**WHAT YOU HAVE TO DO**
All of the data is to be restated word for word.

**DATA FOR THE TASK**
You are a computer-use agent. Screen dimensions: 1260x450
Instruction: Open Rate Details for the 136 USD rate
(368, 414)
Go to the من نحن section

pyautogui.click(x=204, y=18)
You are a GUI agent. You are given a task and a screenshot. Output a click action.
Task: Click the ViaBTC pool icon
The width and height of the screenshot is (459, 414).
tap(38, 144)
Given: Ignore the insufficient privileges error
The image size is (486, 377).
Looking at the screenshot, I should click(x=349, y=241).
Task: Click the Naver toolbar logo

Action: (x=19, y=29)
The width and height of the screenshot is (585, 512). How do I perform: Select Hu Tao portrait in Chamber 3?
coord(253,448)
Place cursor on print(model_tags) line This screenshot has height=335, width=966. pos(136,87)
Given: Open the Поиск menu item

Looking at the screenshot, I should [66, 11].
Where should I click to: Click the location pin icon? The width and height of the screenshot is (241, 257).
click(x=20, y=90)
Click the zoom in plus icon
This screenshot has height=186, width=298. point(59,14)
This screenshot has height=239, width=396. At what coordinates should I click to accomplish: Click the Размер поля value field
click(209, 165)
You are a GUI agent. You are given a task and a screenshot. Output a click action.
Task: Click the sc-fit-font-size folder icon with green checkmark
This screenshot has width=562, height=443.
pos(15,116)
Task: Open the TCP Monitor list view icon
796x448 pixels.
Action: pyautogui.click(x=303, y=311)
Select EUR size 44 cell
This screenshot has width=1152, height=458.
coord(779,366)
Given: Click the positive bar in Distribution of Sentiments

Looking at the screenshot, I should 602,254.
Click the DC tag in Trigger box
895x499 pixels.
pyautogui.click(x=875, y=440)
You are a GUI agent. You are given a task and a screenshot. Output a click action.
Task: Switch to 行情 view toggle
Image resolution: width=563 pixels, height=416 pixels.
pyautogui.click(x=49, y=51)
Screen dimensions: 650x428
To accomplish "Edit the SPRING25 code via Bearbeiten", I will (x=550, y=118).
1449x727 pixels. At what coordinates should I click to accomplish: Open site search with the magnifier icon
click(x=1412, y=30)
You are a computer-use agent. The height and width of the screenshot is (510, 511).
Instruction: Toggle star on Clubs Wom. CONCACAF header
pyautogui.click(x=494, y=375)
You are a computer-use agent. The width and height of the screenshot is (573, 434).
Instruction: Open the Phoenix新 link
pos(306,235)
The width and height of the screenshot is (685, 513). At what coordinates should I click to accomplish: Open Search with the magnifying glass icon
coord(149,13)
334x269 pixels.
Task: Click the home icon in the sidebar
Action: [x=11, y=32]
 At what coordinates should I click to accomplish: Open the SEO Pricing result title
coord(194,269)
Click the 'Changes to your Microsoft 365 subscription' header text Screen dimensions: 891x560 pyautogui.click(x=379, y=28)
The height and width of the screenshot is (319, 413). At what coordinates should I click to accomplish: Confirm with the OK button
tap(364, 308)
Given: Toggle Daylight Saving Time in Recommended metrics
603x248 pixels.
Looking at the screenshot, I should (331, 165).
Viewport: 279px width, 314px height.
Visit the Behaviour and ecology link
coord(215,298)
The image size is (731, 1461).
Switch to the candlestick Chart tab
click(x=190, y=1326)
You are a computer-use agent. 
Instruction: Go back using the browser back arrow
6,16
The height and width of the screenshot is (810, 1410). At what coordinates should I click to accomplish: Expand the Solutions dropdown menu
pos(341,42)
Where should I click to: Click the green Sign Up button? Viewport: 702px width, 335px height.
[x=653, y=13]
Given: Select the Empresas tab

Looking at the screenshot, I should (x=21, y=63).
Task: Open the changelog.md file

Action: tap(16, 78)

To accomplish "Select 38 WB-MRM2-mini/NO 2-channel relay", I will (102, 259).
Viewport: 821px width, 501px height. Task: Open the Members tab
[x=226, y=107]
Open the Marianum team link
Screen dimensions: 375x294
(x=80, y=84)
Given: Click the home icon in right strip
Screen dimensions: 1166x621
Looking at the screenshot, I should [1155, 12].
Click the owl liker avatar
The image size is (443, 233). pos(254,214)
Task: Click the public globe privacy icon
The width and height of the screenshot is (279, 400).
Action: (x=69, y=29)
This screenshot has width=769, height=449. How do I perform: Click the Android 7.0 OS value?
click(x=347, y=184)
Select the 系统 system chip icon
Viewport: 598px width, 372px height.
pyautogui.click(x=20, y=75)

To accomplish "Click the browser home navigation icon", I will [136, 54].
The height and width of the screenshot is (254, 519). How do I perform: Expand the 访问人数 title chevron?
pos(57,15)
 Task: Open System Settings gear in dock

**TASK RESULT**
You are a computer-use agent. Screen dimensions: 1260x450
Instruction: Open Rate Details for the 136 USD rate
(368, 414)
Go to the من نحن section

pyautogui.click(x=204, y=18)
You are a GUI agent. You are given a task and a screenshot. Output a click action.
Task: Click the ViaBTC pool icon
The width and height of the screenshot is (459, 414).
tap(38, 144)
Given: Ignore the insufficient privileges error
The image size is (486, 377).
Looking at the screenshot, I should click(x=349, y=241).
Task: Click the Naver toolbar logo

Action: (x=19, y=29)
The width and height of the screenshot is (585, 512). How do I perform: Select Hu Tao portrait in Chamber 3?
coord(253,448)
Place cursor on print(model_tags) line This screenshot has height=335, width=966. pos(136,87)
Given: Open the Поиск menu item

Looking at the screenshot, I should [66, 11].
Where should I click to: Click the location pin icon? The width and height of the screenshot is (241, 257).
click(x=20, y=90)
Click the zoom in plus icon
This screenshot has height=186, width=298. point(59,14)
This screenshot has height=239, width=396. At what coordinates should I click to accomplish: Click the Размер поля value field
click(209, 165)
You are a GUI agent. You are given a task and a screenshot. Output a click action.
Task: Click the sc-fit-font-size folder icon with green checkmark
This screenshot has width=562, height=443.
pos(15,116)
Task: Open the TCP Monitor list view icon
796x448 pixels.
Action: pyautogui.click(x=303, y=311)
Select EUR size 44 cell
This screenshot has width=1152, height=458.
coord(779,366)
Given: Click the positive bar in Distribution of Sentiments

Looking at the screenshot, I should 602,254.
Click the DC tag in Trigger box
895x499 pixels.
pyautogui.click(x=875, y=440)
You are a GUI agent. You are given a task and a screenshot. Output a click action.
Task: Switch to 行情 view toggle
Image resolution: width=563 pixels, height=416 pixels.
pyautogui.click(x=49, y=51)
Screen dimensions: 650x428
To accomplish "Edit the SPRING25 code via Bearbeiten", I will (x=550, y=118).
1449x727 pixels. At what coordinates should I click to accomplish: Open site search with the magnifier icon
click(x=1412, y=30)
You are a computer-use agent. The height and width of the screenshot is (510, 511).
Instruction: Toggle star on Clubs Wom. CONCACAF header
pyautogui.click(x=494, y=375)
You are a computer-use agent. The width and height of the screenshot is (573, 434).
Instruction: Open the Phoenix新 link
pos(306,235)
The width and height of the screenshot is (685, 513). At what coordinates should I click to accomplish: Open Search with the magnifying glass icon
coord(149,13)
334x269 pixels.
Task: Click the home icon in the sidebar
Action: [x=11, y=32]
 At what coordinates should I click to accomplish: Open the SEO Pricing result title
coord(194,269)
Click the 'Changes to your Microsoft 365 subscription' header text Screen dimensions: 891x560 pyautogui.click(x=379, y=28)
The height and width of the screenshot is (319, 413). At what coordinates should I click to accomplish: Confirm with the OK button
tap(364, 308)
Given: Toggle Daylight Saving Time in Recommended metrics
603x248 pixels.
Looking at the screenshot, I should (331, 165).
Viewport: 279px width, 314px height.
Visit the Behaviour and ecology link
coord(215,298)
The image size is (731, 1461).
Switch to the candlestick Chart tab
click(x=190, y=1326)
You are a computer-use agent. 
Instruction: Go back using the browser back arrow
6,16
The height and width of the screenshot is (810, 1410). At what coordinates should I click to accomplish: Expand the Solutions dropdown menu
pos(341,42)
Where should I click to: Click the green Sign Up button? Viewport: 702px width, 335px height.
[x=653, y=13]
Given: Select the Empresas tab

Looking at the screenshot, I should (x=21, y=63).
Task: Open the changelog.md file

Action: tap(16, 78)

To accomplish "Select 38 WB-MRM2-mini/NO 2-channel relay", I will (102, 259).
Viewport: 821px width, 501px height. Task: Open the Members tab
[x=226, y=107]
Open the Marianum team link
Screen dimensions: 375x294
(x=80, y=84)
Given: Click the home icon in right strip
Screen dimensions: 1166x621
Looking at the screenshot, I should [1155, 12].
Click the owl liker avatar
The image size is (443, 233). pos(254,214)
Task: Click the public globe privacy icon
The width and height of the screenshot is (279, 400).
Action: (x=69, y=29)
This screenshot has width=769, height=449. How do I perform: Click the Android 7.0 OS value?
click(x=347, y=184)
Select the 系统 system chip icon
Viewport: 598px width, 372px height.
pyautogui.click(x=20, y=75)

To accomplish "Click the browser home navigation icon", I will [136, 54].
The height and width of the screenshot is (254, 519). How do I perform: Expand the 访问人数 title chevron?
pos(57,15)
 Task: Open System Settings gear in dock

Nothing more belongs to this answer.